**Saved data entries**
=== Begin Enclosure ===
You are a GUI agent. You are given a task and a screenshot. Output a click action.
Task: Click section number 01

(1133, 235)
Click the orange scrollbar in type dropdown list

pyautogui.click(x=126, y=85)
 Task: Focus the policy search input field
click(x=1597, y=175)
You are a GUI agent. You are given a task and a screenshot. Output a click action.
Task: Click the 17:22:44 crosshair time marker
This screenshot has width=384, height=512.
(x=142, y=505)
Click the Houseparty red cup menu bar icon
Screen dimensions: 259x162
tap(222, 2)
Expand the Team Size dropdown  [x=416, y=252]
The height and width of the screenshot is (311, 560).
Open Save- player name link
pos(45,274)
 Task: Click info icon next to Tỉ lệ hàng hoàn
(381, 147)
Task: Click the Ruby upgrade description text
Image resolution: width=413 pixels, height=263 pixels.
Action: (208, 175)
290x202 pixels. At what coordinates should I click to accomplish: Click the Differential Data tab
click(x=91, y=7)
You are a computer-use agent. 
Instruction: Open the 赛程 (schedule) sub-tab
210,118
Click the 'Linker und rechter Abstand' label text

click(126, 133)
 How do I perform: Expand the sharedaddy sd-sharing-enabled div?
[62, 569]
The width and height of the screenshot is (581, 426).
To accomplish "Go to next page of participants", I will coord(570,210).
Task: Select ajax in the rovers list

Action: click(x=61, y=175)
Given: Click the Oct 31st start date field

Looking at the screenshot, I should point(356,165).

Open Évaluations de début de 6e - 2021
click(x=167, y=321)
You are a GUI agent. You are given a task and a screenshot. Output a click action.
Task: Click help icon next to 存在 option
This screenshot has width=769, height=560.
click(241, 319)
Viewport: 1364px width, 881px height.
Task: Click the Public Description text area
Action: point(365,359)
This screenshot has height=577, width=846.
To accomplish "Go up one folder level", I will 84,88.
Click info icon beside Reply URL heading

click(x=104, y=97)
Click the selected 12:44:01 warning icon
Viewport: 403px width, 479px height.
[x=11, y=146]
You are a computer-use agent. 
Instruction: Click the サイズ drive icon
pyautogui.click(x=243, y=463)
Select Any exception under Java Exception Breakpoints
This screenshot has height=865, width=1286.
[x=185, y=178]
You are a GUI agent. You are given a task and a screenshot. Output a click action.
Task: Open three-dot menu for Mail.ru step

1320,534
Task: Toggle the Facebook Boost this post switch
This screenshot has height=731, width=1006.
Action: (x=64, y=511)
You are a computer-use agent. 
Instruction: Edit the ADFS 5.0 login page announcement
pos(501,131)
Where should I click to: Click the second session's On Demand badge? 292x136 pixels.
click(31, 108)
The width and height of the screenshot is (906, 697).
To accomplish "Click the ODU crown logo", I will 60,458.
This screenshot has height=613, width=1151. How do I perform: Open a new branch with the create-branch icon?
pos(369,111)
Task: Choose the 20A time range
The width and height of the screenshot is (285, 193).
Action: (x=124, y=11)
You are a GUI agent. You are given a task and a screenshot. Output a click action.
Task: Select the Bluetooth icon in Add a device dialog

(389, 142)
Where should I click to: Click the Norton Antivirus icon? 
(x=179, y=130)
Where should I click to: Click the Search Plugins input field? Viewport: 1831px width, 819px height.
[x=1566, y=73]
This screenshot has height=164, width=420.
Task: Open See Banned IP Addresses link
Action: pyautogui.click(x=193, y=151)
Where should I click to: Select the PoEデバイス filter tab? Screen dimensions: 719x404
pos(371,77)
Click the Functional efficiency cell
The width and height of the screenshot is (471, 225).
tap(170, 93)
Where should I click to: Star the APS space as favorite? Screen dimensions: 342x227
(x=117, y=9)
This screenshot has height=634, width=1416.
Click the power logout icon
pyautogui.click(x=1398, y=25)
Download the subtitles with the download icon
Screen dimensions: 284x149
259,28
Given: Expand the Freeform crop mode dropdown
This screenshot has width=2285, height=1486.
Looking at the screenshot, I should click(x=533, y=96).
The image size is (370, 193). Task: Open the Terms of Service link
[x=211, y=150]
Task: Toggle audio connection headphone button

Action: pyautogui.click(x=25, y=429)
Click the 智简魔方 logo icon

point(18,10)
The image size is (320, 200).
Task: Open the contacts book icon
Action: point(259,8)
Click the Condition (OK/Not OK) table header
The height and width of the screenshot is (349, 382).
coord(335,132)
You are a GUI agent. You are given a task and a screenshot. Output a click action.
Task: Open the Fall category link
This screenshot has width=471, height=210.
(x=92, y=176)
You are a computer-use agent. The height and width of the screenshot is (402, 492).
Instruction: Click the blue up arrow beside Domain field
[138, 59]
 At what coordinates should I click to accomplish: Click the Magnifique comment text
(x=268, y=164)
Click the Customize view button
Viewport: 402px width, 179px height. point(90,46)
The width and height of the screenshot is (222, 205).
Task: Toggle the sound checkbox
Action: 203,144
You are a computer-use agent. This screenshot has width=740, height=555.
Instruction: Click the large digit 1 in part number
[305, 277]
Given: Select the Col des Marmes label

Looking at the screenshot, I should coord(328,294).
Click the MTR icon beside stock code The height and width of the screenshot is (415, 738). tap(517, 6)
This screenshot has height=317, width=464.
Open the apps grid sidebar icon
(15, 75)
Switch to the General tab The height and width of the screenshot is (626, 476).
=== End Enclosure ===
**Aim of the exercise**
Taking the lines above, repeat exactly those from the line that contains "Task: Click info" through the line that contains "The width and height of the screenshot is (581, 426).", and both of those lines as well. Include nothing else.

**Output for this exercise**
 Task: Click info icon next to Tỉ lệ hàng hoàn
(381, 147)
Task: Click the Ruby upgrade description text
Image resolution: width=413 pixels, height=263 pixels.
Action: (208, 175)
290x202 pixels. At what coordinates should I click to accomplish: Click the Differential Data tab
click(x=91, y=7)
You are a computer-use agent. 
Instruction: Open the 赛程 (schedule) sub-tab
210,118
Click the 'Linker und rechter Abstand' label text

click(126, 133)
 How do I perform: Expand the sharedaddy sd-sharing-enabled div?
[62, 569]
The width and height of the screenshot is (581, 426).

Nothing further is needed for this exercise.